The central idea of the consilience world view is that all tangible phenomena, from the birth of stars to the workings of social institutions, are based on material processes that are ultimately reducible, however long and tortuous the sequences, to the laws of physics…. that culture and hence the unique qualities of the human species will make complete sense only when linked in causal explanation to the natural sciences.
When Wilson traces the historical background of his master idea, he takes in Bacon, Descartes, Newton, Kant, Rousseau, Goethe, Schelling, Darwin, Carnap, Ryle, Derrida, Foucault, and others. Conspicuous by his absence is Humboldt, excluded not because he was wrong — several of those whom Wilson includes he considers seriously wrong — but because Humboldt is now insignificant, irrelevant, forgotten. Possibly Wilson has not even read him. He has ceased to matter. Reductionism and mathematizing, not to mention the astronomical proliferation of sheer fact, have carried the scientific project so far from Humboldt that no sight of him remains. Historians of science may still find him of interest. For practicing scientists he is a dead letter.

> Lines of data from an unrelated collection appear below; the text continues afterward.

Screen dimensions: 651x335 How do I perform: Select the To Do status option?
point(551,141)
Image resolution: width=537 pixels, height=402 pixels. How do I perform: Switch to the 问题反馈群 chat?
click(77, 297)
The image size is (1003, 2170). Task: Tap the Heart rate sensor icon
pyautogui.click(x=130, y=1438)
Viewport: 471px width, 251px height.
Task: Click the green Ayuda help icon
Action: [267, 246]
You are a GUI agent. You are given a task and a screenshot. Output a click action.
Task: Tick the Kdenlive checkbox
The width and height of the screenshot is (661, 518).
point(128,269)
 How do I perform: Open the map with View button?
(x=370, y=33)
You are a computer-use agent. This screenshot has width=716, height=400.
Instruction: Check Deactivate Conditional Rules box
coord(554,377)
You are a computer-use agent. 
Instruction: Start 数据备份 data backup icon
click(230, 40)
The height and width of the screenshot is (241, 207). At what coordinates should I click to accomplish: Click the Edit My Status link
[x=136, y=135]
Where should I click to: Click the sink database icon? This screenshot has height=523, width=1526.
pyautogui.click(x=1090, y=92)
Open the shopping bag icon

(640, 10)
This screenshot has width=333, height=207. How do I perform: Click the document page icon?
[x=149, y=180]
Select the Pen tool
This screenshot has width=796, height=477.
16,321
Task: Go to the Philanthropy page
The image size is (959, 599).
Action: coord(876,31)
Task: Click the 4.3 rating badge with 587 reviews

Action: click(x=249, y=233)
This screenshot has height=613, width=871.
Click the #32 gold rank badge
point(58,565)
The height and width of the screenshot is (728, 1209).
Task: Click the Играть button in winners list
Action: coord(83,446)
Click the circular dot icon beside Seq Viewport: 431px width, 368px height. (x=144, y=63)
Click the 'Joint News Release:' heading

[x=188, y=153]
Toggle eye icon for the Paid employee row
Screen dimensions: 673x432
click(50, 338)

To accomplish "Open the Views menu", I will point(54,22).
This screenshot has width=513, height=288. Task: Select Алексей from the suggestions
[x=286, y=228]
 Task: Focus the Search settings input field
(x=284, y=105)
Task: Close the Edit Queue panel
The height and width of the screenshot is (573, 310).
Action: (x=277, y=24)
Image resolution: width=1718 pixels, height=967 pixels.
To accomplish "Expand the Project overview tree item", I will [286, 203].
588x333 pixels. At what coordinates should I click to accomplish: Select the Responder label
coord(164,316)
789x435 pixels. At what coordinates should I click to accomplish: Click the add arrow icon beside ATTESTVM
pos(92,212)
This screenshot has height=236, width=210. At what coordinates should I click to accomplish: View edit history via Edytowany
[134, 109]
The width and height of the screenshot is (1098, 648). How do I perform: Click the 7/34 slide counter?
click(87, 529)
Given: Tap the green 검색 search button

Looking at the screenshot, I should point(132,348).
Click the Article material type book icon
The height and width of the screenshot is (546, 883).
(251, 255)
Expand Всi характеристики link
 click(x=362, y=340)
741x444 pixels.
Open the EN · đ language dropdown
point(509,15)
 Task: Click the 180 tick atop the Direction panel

In his day, Humboldt was not only the most famous scientist in the world but one of the most famous men tout court, outshone only by Napoleon, and among intellectuals rivaled only by Goethe. Political and social historians speak of the Napoleonic Era, but the Emperor’s star crashed and burned at Waterloo in 1815, and he was dead a few years later. Intellectual historians speak of the Age of Goethe, but he died in 1832. Historians of science for their part identify the Age of Humboldt, which outlasted them both, and whose momentous consequences, after long neglect in the English-speaking world, has recently been elucidated by a cohort of brilliant biographers, commentators, and editors of new translations. [Continue reading…]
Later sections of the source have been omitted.